• Problem statement
Print the lines of the listing below exactly, from the line containing "This screenshot has" through the line containing "Looking at the", with both lines included.
___ Data to use ___
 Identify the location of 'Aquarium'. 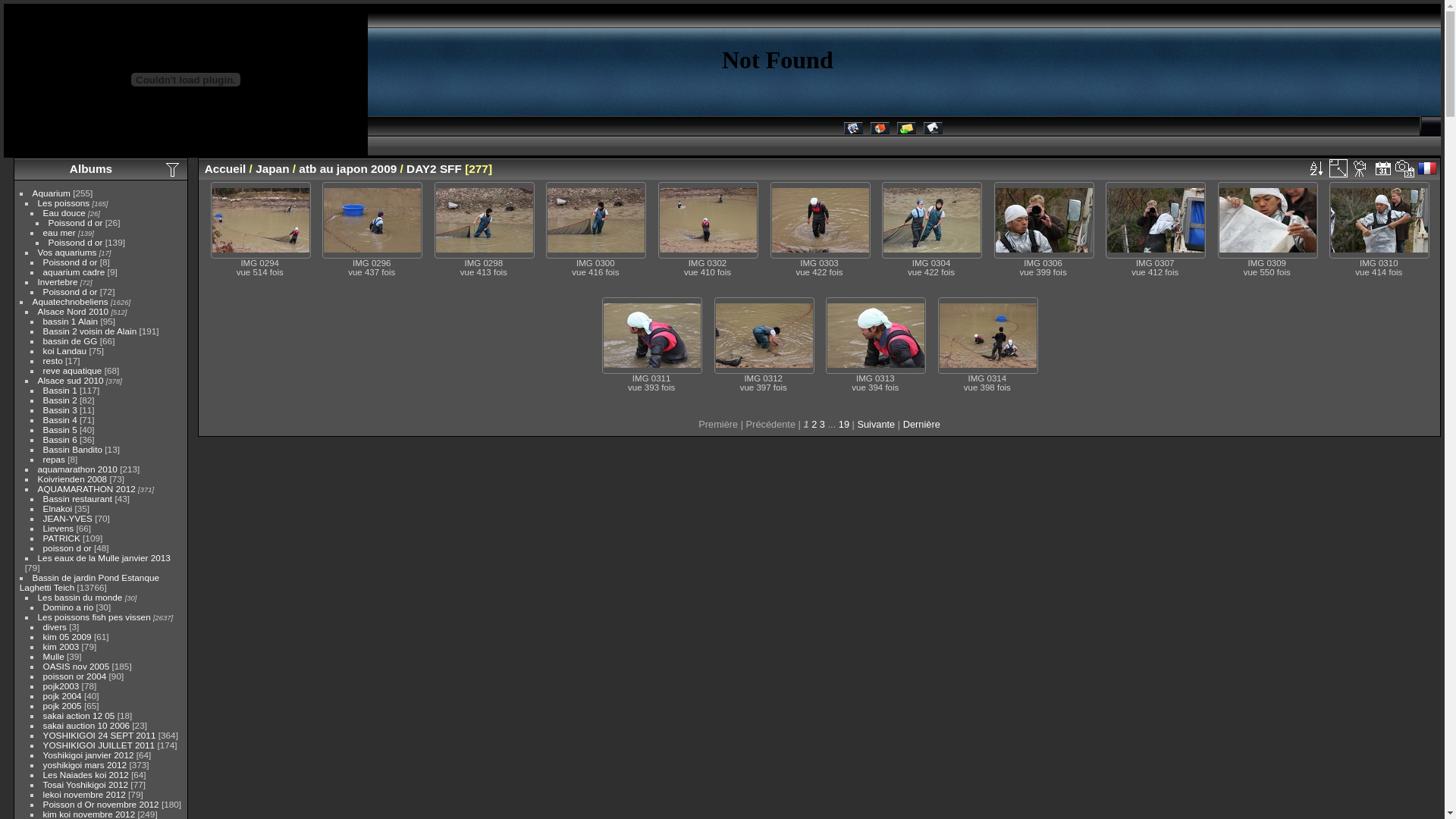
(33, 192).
___
___ Data to use ___
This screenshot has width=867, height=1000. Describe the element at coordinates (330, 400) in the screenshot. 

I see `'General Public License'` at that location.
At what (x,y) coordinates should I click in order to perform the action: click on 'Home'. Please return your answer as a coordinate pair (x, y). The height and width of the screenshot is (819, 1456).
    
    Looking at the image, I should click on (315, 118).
___
___ Data to use ___
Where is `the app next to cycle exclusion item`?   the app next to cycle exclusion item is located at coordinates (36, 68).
___
• Written solution
This screenshot has width=867, height=1000. Describe the element at coordinates (330, 400) in the screenshot. 

I see `'General Public License'` at that location.
At what (x,y) coordinates should I click in order to perform the action: click on 'Home'. Please return your answer as a coordinate pair (x, y). The height and width of the screenshot is (819, 1456).
    
    Looking at the image, I should click on (315, 118).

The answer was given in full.